Today? Someone would throw a parade in his honor—cost-effectively. Though no other city has given back an Olympics—after 60% of Coloradans voted in 1972 to outlaw the use of state funds for the Olympics, the '76 Games went to Innsbruck, Austria—Lamm became godfather of a movement that has all but obliterated the International Olympic Committee's last molecules of mystique. Indeed, the combination of Boston's bid for the 2024 Summer Games, which was aborted on July 27, and Beijing's being awarded the 2022 Winter Olympics last Friday reinforced a sense that the "Olympic movement" may be running out of road.
It was painful to watch the spin from Kuala Lumpur, site of the IOC meeting, with references to Beijing's "historic" election as the first city to host a Summer and a Winter Games. Going back to China, amid its ongoing crackdown on dissent, only emphasized the IOC's few options. The only other bidder, Almaty, Kazakhstan, another corrupt autocracy, could hardly deliver China's efficiency and revenue.
Still, if the IOC finds itself snuggling with dodgy bedmates—Vlad Putin and his $51 billion Sochi Olympics?—it has only itself to blame. Despite the IOC's recent stabs at reform, and optimism surrounding Tokyo's 2020 Games, decades of budget bloat and a long line of debt-ridden hosts have made it fashionable to dismiss the Olympics as more trouble than they're worth. Krakow, Munich, Oslo, Stockholm and Switzerland all passed on 2022 bids. Lviv, Ukraine, pulled out after the Russian invasion.
So it should have come as no shock that a protest group, No Boston Olympics, could galvanize public opinion against the city's $8.6 billion bid for the 2024 Games. But the end to Boston's campaign left the USOC scrambling to gin up another candidate by the IOC's Sept. 15 deadline, and momentum is building to offer up Los Angeles—ready, willing and able. But L.A. should wait.

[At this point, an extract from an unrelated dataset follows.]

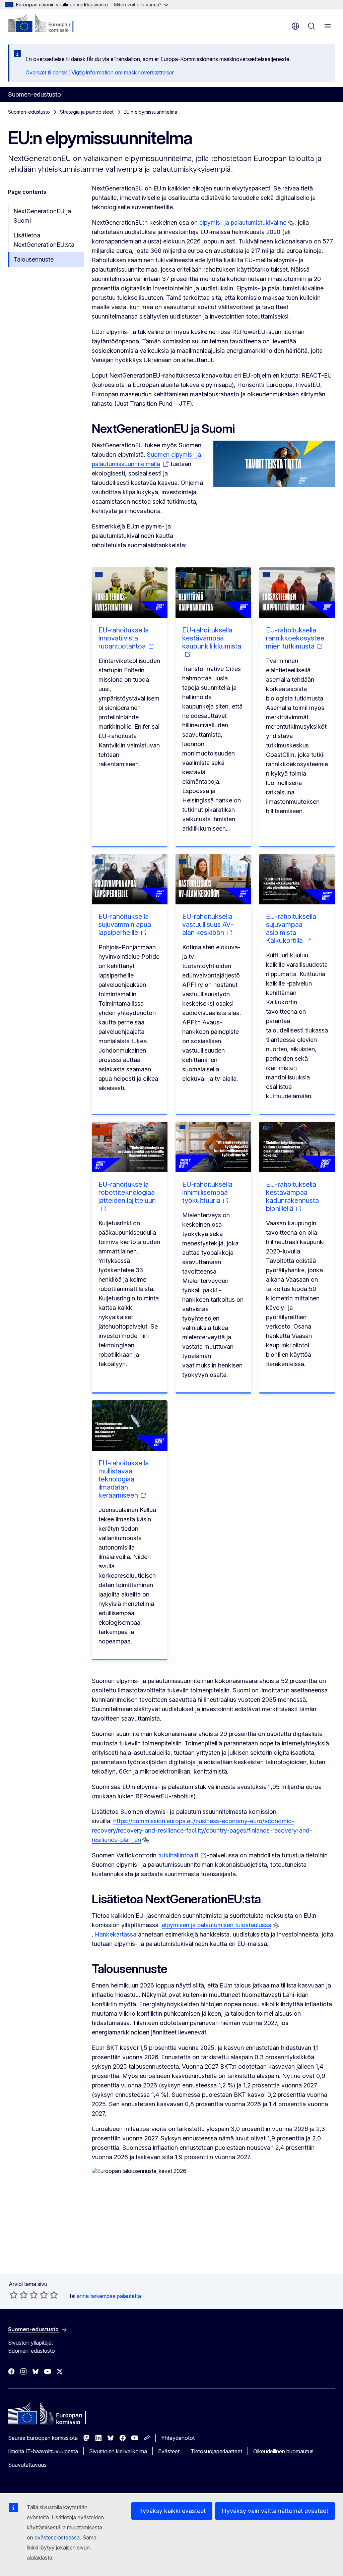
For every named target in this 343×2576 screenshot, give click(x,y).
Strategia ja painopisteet (87, 112)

It has been two decades since the U.S. hosted a Summer Games (Atlanta in 1996). Since then, anti-American sentiment within the IOC, spurred by U.S. foreign policy and broadcast-rights disputes, helped torpedo bids by New York 2012 and Chicago 2016. USOC chairman Larry Probst has since "done a tremendous job of mending fences," says former IOC and USOC member Bob Ctvrtlik. "But if the time isn't right and we don't have the right city and the right leadership? It's better not to bid than to bid with someone you don't think can win."
Retired from Olympic administration, with no claim on the L.A. bid or IOC thinking, Ctvrtlik rightly believes that a third SoCal Olympics would be "fabulous." But a formidable Paris leads the pack for 2024, followed by Rome, Hamburg and Budapest. Another U.S. failure could demoralize American efforts for a generation.
Let L.A.'s bid breathe. Learn from Boston's reversal. Wait for 2028 and give IOC members four more years to see: They need the U.S. more than the U.S. needs them.